(Data entries)
--- --- ---
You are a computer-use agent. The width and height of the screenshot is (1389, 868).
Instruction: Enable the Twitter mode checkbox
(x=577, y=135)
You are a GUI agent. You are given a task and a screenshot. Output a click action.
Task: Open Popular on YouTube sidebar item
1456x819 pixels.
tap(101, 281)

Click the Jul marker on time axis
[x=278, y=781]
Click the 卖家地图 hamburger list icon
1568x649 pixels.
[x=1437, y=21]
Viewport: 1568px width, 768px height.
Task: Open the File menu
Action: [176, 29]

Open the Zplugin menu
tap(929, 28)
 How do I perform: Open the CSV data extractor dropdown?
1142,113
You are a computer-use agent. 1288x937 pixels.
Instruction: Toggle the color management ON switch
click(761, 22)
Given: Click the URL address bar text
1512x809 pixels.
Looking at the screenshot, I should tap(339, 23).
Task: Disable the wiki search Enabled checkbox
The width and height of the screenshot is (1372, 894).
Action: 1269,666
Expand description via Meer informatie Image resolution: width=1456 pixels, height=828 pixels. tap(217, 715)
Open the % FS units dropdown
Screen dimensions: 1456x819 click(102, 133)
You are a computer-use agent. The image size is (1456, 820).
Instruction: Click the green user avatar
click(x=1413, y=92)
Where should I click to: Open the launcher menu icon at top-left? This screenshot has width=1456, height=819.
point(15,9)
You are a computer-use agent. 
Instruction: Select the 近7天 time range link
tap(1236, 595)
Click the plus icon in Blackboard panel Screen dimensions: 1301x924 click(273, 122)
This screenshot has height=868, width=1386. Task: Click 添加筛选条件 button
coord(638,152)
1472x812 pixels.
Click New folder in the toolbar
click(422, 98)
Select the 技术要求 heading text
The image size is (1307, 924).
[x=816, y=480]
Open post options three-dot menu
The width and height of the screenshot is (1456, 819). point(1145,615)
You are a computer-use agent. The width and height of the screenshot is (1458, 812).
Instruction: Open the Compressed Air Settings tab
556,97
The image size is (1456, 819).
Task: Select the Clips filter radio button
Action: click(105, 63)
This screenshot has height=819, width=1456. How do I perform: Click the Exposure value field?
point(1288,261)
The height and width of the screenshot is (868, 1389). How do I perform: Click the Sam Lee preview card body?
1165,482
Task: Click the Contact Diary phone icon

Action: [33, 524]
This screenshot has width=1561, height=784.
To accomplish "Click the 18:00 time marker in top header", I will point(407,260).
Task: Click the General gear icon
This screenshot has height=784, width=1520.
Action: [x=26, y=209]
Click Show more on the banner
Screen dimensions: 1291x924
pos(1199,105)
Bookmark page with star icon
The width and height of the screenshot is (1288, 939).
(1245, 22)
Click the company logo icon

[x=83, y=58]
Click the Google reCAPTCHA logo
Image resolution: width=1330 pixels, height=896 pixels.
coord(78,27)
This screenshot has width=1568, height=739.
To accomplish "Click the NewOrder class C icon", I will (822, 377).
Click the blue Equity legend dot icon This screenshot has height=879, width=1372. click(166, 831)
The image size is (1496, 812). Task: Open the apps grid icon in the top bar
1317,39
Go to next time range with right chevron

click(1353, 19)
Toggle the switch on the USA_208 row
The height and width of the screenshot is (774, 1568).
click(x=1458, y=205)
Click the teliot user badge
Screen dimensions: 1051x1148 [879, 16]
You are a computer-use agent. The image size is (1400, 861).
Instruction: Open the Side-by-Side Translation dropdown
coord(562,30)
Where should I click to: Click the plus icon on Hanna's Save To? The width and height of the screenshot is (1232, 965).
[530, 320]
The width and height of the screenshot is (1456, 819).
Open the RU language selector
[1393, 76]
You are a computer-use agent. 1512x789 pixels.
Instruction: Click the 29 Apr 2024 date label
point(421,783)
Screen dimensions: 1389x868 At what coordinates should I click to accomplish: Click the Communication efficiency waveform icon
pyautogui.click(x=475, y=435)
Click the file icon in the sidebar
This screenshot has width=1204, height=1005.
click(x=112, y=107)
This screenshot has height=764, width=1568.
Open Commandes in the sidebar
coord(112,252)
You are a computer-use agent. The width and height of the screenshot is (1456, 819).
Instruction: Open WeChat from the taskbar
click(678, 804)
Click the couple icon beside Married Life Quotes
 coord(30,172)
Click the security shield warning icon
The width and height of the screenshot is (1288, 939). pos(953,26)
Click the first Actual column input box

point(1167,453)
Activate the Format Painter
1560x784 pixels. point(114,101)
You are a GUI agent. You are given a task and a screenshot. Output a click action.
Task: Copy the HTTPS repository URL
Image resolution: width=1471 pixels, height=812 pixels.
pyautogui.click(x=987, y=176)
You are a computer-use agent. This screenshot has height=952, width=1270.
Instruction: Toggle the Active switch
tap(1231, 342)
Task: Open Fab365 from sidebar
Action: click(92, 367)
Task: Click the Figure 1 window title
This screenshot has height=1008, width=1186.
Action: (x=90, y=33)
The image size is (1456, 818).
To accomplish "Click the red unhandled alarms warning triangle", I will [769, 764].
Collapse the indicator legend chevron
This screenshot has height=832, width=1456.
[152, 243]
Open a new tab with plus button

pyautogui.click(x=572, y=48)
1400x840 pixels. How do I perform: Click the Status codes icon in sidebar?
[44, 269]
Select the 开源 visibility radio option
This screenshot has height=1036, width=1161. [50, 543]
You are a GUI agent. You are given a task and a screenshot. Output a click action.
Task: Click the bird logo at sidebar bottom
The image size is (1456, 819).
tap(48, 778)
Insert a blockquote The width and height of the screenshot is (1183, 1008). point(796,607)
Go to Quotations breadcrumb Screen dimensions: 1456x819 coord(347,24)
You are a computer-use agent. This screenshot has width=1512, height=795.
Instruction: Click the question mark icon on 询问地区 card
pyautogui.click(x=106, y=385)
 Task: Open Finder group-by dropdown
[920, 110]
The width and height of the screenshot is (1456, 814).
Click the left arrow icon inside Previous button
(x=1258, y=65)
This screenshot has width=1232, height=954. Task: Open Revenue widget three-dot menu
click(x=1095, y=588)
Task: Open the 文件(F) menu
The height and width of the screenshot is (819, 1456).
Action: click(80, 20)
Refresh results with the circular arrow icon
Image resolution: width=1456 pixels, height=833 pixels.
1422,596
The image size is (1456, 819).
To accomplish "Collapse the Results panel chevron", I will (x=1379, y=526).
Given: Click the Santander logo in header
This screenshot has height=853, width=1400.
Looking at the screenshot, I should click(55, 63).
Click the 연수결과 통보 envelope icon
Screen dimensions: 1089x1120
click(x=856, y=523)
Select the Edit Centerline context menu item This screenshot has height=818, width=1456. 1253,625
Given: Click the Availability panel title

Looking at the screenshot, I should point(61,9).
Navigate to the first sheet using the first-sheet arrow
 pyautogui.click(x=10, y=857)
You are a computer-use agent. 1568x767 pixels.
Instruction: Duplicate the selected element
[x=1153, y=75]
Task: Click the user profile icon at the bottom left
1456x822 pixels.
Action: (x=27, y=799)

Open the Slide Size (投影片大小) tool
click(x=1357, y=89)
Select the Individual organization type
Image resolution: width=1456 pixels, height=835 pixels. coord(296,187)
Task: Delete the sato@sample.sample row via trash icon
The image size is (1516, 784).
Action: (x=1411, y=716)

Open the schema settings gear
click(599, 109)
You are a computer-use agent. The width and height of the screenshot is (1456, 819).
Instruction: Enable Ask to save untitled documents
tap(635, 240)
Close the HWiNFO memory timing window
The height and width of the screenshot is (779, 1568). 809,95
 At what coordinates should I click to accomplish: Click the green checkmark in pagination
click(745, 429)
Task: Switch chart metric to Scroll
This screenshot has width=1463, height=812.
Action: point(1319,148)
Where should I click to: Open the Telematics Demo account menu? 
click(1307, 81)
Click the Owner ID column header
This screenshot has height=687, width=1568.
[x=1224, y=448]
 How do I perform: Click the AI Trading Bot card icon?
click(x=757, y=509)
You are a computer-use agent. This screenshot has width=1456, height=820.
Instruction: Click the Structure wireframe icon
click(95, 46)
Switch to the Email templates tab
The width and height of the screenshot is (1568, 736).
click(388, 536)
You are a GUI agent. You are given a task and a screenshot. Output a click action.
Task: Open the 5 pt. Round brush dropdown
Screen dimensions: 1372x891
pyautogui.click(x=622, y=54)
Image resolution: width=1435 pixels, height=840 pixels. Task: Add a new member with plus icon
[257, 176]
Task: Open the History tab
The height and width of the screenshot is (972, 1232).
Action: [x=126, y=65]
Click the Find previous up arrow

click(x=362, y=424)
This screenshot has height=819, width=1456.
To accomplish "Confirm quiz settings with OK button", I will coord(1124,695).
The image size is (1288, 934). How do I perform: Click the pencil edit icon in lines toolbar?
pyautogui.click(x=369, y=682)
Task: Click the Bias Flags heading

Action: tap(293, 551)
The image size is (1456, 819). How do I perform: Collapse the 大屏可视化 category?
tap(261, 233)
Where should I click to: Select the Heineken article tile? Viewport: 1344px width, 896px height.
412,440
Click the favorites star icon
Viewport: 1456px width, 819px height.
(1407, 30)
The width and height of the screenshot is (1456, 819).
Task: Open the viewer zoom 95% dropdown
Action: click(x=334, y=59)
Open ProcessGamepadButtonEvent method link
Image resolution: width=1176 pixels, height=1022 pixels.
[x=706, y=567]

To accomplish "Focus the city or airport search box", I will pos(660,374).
--- --- ---
■ TASK DIRECTIONS:
Take the entries above and copy out all lines with the string "bottom".

■ ANSWER FOR THIS EXERCISE:
Task: Click the bird logo at sidebar bottom
Task: Click the user profile icon at the bottom left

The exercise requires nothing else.